There exist many methods6,7 to estimate cell type expression from bulk RNA-Seq. Here, we elected to use CIBERSORTx8 and bMIND9 to estimate cell type proportions and cell type expression, respectively. Computational methods for analyzing bulk gene expression data have the potential for being advantageous in some applications as it is possible to obtain much larger sample sizes using bulk RNA-Seq instead of single cell RNA-Seq. While most single cell RNA-Seq studies have sample sizes in the range of several hundreds of cells from a small number of individuals, leveraging low-coverage bulk RNA-Seq allows us to obtain samples from hundreds to thousands of subjects.10 We used the low-coverage RNA-seq dataset described in Schwarz, et. al.10 as the primary dataset for analysis of cell type deconvolution in this study.

Associations between immune-related traits and neuropsychiatric disorders have been previously reported11, and we hypothesized that using blood-based expression can provide relevant information regarding the biology of such disorders.12,13,14 In this work we used cell type deconvolution methods to derive cell type specific estimates for gene expression from bulk blood RNA-seq, specifically within a cohort including psychiatric patients and controls of European ancestry. We used these results to conduct cell type cis-eQTL analyses, and compared the shared and unique cell type associations. We show that these cell type eQTL results derived from deconvoluted bulk RNA-Seq are consistent with eQTLs from scRNA-Seq. We performed colocalization analysis to find loci driving GWAS associations in either neuropsychiatric or blood-based traits and cell type gene expression. We go on to identify several examples of “opposite-effect” eQTLs, where a cell type eQTL signal demonstrates gene expression regulation in the opposite direction from that observed in a bulk eQTL study. Finally, we explored the effects of lithium use15 on cell type expression, and identified several cases of lithium-SNP interaction dictating presence of an eQTL.

RESULTS

Section 1: Computationally-derived cell type estimates are reliable

Figure 1 provides a graphical abstract of the pipeline used in this study to generate putative cell-type specific eQTLs. To estimate cell type gene expression in whole blood, we analyzed bulk blood RNA-seq of bulk RNA-Seq (N = 1,730) using computational deconvolution tools. First, we estimated cell type proportions using the LM22 signature matrix and CIBERSORTx (Figure 2A). We found that these proportion estimates are consistent with standard white blood cell reference ranges,16 for which generally neutrophils have the highest abundance, lymphocytes (including T cells, B cells, natural killer (NK) cells combined) the second highest abundance, and monocytes the lowest abundance. However we note that blood cell type proportions vary across individuals depending on numerous factors such as medication use, current illness, and age.17 We confirmed that the proportions estimated via CIBERSORTx are consistent with the complete blood count measures taken in the clinic for a subset (N=143) of individuals in our dataset (Supplementary Figure 1). We observed a pearson correlation (R2) of 0.76 for cell type proportions estimated in neutrophils using CIBERSORTx and proportions measured in clinic, 0.85 for lymphocytes, and 0.48 for monocytes. These results suggest that the computationally estimated proportions are reliable.
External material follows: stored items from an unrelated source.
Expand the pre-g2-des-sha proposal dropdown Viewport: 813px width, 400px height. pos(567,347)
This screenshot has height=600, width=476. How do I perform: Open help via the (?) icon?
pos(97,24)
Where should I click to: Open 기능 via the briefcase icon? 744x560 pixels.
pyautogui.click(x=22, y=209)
Figure 1: Graphical abstract of pipeline.

Figure 1:

Figure created in BioRender.

Figure 2: Cell type expression from computational deconvolution methods.

Figure 2:

Figure 2A: Cell type proportion predictions from CIBERSORTx - A violin plot showing the range of estimated cell type proportions for all 1730 individuals in each of the eight major cell types.
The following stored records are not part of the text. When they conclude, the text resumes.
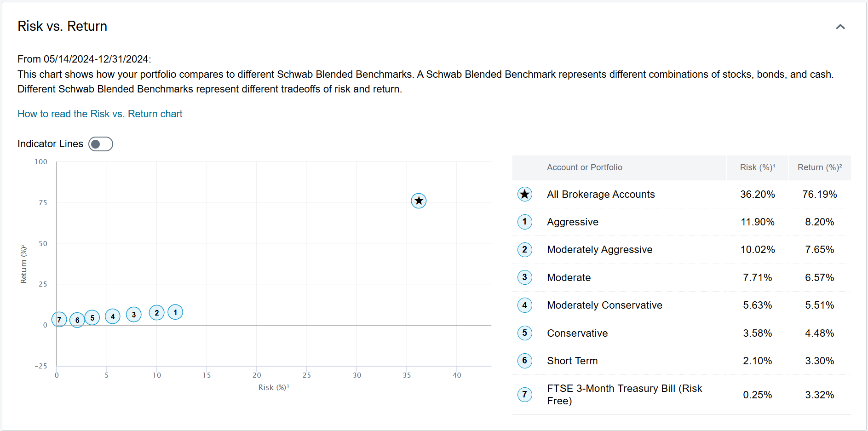Click chart marker 6 for Short Term

[x=77, y=320]
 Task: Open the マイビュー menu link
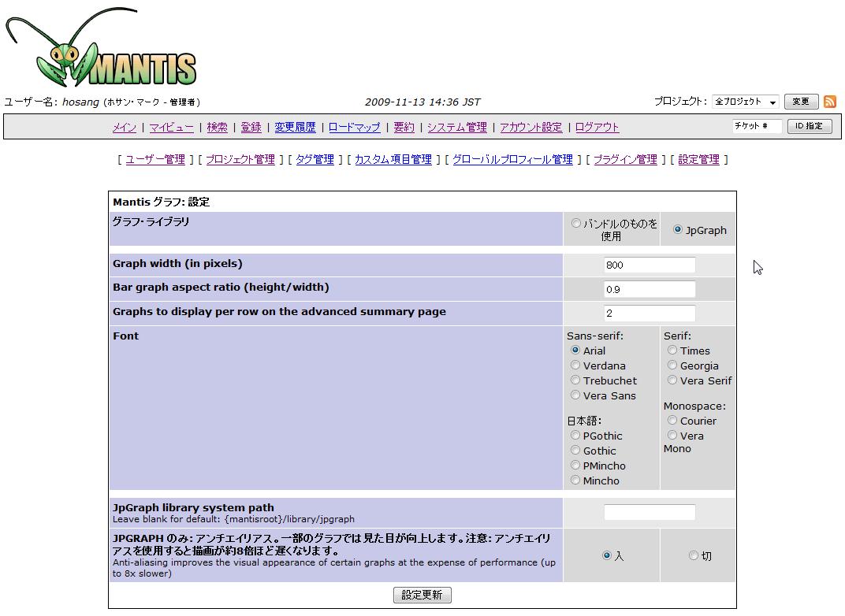coord(171,127)
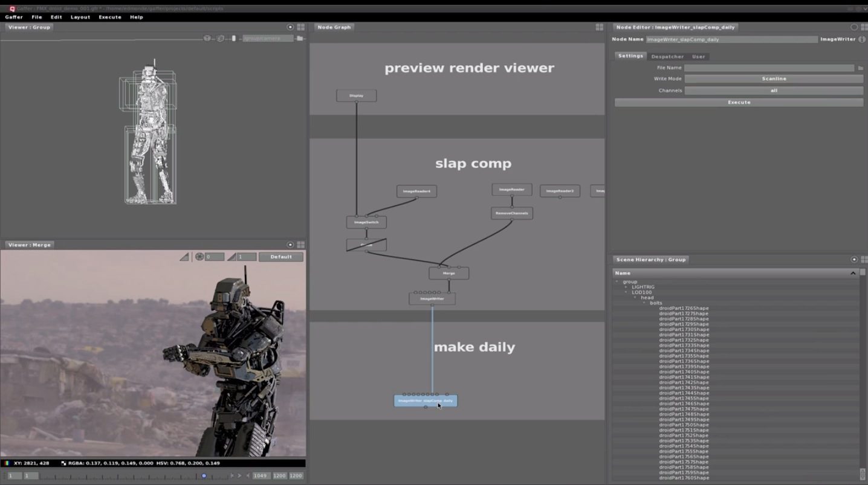Viewport: 868px width, 485px height.
Task: Toggle the pin target in Viewer : Group
Action: tap(290, 27)
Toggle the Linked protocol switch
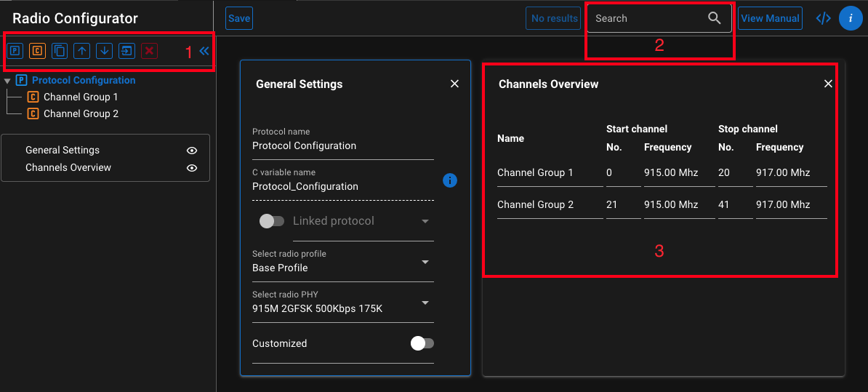This screenshot has height=392, width=868. coord(272,221)
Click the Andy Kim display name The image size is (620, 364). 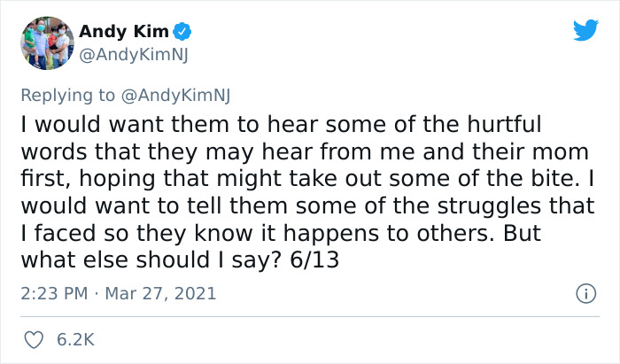pyautogui.click(x=124, y=32)
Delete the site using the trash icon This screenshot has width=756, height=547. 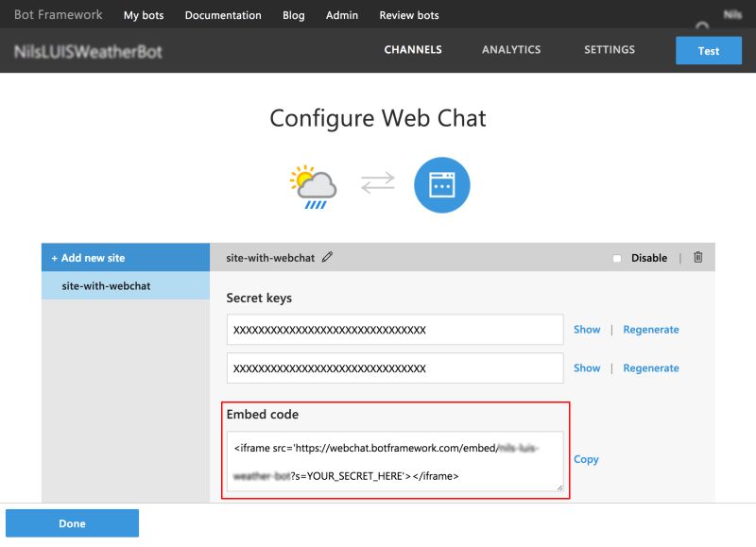point(696,256)
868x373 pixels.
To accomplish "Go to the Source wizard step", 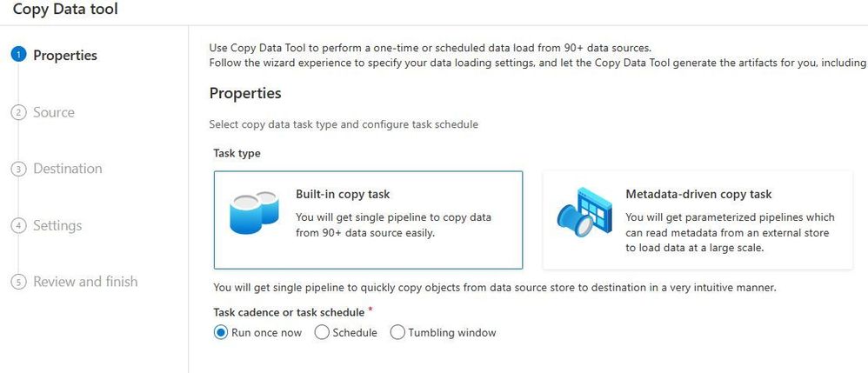I will tap(54, 112).
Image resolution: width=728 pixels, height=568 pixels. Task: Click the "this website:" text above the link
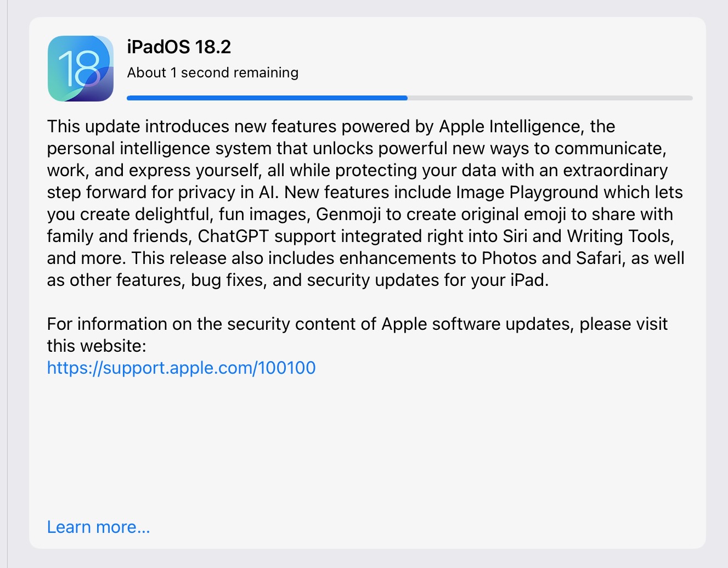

Figure 2B: R2 of expression between each cell type - A heatmap of correlations (measured by R2 of mean expression across samples) between the eight main cell types captured by CIBERSORTx.

Next, we used these proportion estimates and bMIND expression deconvolution (Methods) to estimate cell type expression. Consistent with biological expectations, we found that correlation of estimated expression between different cell types is high, as all cell types are derived from the same tissue (Figure 2B). Next, we investigated whether computationally estimated cell type expression could successfully detect differences in expression between different cell types, despite there being a high correlation structure between different cell types. Principal component analysis confirmed that the major sources of variation in the dataset are attributable to differences in cell type expression (Supplementary Figure 2). These results suggest that using large cohorts of bulk RNA-Seq in blood, paired with computational deconvolution tools, can successfully detect differences in expression dependent on cell type composition.

Finally, we contrasted computationally-derived cell-type estimates with single cell RNA-Seq (scRNA-Seq) data.18,19 We compared median TPM (transcripts per million) estimates across six cell types and find moderate correlation between the reference single-cell expression and computationally derived expression, ranging from R2 of 0.11 in naive B cells to R2 of 0.27 in CD8 T cells (Supplementary Table 1 and Supplementary Figure 3). To further check how well computationally estimated expression compares to expression derived from scRNA-Seq, we correlated expression estimates between the two reference scRNA-Seq datasets in monocytes, the one cell type with data available in both reference datasets. We found that the median TPM of the 2,836 eGenes (genes with an associated eQTL) in both datasets have an R2 of 0.22, comparable to the R2 observed when comparing computationally estimated expression with scRNA-Seq.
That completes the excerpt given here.